Regional Revitalization Demands Innovation, Not Tokyo Blame Games

May 20, 2025 | Policy, Technology | 0 comments

Written by Matt Ketchum

Matt Ketchum is CEO of Akiyaz, business advisor at MKUltraman, curator at Kaala Music, and an active guitarist, where he forges unlikely paths between rural real estate, underground sound, and visionary strategy.

Regional revitalization in Japan can no longer rely on outdated playbooks or misplaced blame. As governors urge more collaboration with the central government, disputes about metrics, marriage rates, and Tokyo’s magnetic pull are obscuring the real issue: without investment in digital infrastructure and the productive reuse of vacant properties, rural regions will continue to decline.

Tokyo Is Not the Enemy of Regional Revitalization

It’s convenient to blame Tokyo for draining youth from the countryside.
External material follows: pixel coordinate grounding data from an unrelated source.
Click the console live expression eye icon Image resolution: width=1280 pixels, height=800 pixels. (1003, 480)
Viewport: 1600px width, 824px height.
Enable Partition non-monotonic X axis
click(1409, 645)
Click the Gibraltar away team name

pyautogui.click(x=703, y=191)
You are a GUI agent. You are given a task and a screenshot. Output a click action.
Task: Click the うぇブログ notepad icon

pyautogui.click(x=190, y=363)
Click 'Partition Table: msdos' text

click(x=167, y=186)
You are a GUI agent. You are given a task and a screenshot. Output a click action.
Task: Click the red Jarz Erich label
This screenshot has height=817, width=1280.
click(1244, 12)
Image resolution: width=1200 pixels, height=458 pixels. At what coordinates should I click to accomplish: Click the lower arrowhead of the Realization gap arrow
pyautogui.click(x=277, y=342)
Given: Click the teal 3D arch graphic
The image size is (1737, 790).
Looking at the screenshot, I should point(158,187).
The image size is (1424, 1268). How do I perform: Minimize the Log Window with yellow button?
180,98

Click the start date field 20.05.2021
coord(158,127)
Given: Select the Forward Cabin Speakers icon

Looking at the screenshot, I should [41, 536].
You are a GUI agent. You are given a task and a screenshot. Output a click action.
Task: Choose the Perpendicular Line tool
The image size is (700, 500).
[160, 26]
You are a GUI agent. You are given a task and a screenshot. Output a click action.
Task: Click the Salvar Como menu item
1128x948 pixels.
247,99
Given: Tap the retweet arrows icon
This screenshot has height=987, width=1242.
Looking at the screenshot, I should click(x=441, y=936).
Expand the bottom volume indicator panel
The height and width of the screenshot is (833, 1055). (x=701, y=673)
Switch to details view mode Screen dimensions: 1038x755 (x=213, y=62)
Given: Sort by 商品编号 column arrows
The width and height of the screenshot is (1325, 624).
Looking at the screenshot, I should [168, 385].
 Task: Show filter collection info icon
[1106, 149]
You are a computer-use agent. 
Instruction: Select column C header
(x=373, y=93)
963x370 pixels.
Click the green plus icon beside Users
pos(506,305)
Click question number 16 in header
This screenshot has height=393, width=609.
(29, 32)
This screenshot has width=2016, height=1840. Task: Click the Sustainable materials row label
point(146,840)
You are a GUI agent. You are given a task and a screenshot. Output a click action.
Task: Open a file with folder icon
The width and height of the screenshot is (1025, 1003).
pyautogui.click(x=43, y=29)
But Japan’s shrinking towns aren’t losing people because the capital is a villain. They’re losing people because many towns lack opportunity, mobility, and access to creative or professional networks. No amount of tax redistribution will reverse this trend if the countryside stays disconnected from modern life.

Young adults want more than subsidies. They want to build careers, form communities, and live in places that respect their time and potential. If Tokyo offers that and rural towns don’t, the answer isn’t to throttle Tokyo. It’s to rethink what these towns offer and how they’re structured.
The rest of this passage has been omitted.